Solving the type constraint problems by unification means that we assume an object to be useful in respect to only one feature. This ignores the details in types during the type inference.

The parametric polymorphism allowed by HM appears to explictly come from the forall -clauses. The variations between types have to be described in terms of those variations. This allows type inference for every program that is written, but it means that you cannot inference the type first and then choose the polymorphism.

Instead, the polymorphism in functionality must be written before the type is decided. This is a favorable property in Hindley-Milner type systems.

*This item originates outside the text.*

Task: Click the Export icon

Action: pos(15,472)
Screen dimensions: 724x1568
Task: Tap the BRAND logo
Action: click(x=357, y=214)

The inability to subtyping tends to decrease its value though.

Unvisited ideas

There exists a correspondence between proof systems and computation models that presents there's a correspondence between Hilbert-style intuitionistic implicational logic and Simply typed combinatory logic.. This Curry-Howard correspondence is something I should study in future.

axiom ............................. variable
introduction rule ................. constructor
elimination rule .................. destructor
normal deduction .................. normal form
normalisation of deductions ....... weak normalisation
provability ....................... type inhabitation problem
intuitionistic tautology .......... inhabited type

Next it's time to put this knowledge into a good use. I believe it starts with reading Stephen Dolan's thesis again. It wouldn't be entirely necessary but this way I can verify some ideas and concepts that crystallized during this last study.